Data listing:
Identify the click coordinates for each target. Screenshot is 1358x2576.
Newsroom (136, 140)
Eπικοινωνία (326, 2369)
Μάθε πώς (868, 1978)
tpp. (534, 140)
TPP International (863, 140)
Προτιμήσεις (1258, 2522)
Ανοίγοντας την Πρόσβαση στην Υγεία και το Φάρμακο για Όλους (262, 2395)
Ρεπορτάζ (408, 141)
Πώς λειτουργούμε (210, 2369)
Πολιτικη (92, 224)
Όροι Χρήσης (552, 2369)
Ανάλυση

Work task: The data above needs to be retyped in full, exactly as given.

Answer space:
Identify the click coordinates for each target. Screenshot is 1358x2576.
Newsroom (136, 140)
Eπικοινωνία (326, 2369)
Μάθε πώς (868, 1978)
tpp. (534, 140)
TPP International (863, 140)
Προτιμήσεις (1258, 2522)
Ανοίγοντας την Πρόσβαση στην Υγεία και το Φάρμακο για Όλους (262, 2395)
Ρεπορτάζ (408, 141)
Πώς λειτουργούμε (210, 2369)
Πολιτικη (92, 224)
Όροι Χρήσης (552, 2369)
Ανάλυση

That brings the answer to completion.